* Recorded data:

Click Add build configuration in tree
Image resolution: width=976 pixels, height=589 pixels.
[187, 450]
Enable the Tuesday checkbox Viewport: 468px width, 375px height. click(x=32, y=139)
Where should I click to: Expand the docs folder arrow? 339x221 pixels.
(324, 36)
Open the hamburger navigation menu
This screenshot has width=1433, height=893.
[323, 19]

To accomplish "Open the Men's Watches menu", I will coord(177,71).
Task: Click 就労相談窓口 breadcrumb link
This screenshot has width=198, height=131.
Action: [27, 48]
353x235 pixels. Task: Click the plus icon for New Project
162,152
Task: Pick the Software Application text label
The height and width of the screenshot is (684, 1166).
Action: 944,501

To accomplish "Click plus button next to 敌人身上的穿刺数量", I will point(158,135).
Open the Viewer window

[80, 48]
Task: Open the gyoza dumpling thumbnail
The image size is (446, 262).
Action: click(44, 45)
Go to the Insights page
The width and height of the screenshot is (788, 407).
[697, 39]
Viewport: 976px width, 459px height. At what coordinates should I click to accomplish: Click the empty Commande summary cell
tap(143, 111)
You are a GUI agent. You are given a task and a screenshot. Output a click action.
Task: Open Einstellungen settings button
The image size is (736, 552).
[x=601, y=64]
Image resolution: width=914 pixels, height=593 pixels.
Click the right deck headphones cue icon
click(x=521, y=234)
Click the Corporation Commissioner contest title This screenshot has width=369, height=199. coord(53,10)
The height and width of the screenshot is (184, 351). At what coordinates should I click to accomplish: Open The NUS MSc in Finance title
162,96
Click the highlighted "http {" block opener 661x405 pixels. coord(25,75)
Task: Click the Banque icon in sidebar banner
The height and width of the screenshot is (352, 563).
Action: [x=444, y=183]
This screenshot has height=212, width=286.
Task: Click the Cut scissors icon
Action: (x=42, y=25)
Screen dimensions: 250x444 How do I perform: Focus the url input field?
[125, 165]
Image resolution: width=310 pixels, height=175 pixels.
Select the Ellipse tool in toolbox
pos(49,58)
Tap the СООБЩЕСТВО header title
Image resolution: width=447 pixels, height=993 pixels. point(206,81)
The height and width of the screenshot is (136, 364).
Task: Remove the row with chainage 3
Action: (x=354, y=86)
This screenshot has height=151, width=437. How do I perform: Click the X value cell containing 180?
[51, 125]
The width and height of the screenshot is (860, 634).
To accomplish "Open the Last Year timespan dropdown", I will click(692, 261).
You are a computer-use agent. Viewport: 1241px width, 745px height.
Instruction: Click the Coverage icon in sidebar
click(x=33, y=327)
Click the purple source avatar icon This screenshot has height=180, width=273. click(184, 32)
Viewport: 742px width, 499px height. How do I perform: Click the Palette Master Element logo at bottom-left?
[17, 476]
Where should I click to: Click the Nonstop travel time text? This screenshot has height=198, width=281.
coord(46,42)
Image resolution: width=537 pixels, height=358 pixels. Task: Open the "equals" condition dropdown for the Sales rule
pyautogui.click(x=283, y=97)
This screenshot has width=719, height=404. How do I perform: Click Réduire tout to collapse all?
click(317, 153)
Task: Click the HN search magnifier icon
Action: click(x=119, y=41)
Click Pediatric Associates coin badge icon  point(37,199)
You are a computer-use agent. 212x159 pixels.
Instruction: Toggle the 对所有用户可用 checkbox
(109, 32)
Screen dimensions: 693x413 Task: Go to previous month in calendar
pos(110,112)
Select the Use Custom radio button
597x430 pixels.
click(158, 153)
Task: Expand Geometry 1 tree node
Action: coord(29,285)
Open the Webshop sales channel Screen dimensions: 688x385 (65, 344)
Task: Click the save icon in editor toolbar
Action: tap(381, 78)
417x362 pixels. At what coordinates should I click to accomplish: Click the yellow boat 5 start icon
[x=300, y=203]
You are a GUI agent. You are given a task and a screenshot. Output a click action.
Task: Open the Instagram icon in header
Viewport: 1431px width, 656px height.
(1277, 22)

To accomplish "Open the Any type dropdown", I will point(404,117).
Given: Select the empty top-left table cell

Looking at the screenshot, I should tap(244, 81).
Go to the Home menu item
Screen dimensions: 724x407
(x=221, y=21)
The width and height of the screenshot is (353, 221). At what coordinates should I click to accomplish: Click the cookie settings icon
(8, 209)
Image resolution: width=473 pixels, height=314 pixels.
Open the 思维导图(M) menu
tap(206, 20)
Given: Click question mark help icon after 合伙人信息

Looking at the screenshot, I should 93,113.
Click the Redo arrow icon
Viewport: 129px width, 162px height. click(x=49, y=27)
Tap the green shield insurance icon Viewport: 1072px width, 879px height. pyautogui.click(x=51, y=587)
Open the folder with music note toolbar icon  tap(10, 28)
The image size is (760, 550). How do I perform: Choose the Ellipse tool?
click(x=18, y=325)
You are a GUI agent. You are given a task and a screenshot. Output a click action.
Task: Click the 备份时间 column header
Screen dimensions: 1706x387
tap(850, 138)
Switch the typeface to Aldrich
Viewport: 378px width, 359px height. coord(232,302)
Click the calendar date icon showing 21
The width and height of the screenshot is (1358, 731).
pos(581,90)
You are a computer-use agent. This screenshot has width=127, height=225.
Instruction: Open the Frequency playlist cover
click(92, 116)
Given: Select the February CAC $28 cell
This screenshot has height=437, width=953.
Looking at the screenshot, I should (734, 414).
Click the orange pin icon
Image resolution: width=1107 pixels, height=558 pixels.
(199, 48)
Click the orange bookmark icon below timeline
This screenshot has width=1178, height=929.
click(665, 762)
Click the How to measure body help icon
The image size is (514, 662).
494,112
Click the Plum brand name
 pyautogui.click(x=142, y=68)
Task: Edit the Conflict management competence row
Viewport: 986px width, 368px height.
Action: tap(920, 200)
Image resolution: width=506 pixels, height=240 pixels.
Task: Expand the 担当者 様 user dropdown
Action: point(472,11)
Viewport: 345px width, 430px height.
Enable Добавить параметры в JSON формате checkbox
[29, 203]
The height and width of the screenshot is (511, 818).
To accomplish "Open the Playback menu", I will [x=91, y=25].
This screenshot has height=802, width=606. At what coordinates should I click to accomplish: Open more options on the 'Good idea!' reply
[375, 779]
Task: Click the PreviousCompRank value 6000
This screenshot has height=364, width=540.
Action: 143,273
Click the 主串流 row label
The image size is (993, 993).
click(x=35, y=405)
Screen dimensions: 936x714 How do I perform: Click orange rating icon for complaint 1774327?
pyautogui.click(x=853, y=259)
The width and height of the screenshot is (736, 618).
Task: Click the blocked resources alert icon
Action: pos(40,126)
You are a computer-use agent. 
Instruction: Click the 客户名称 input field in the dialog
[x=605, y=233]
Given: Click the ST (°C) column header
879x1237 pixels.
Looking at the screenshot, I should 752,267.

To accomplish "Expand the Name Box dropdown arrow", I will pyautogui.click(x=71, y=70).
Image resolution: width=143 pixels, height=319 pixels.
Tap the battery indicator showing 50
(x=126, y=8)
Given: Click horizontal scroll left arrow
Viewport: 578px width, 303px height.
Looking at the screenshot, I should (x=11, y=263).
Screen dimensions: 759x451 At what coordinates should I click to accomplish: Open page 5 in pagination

* WORK INSTRUCTION:
Find the word "computer" in the entries, then copy out every line that has it.

* RESPONSE AREA:
You are a computer-use agent. Viewport: 1241px width, 745px height.
You are a computer-use agent. 212x159 pixels.
You are a computer-use agent. This screenshot has width=127, height=225.
You are a computer-use agent. 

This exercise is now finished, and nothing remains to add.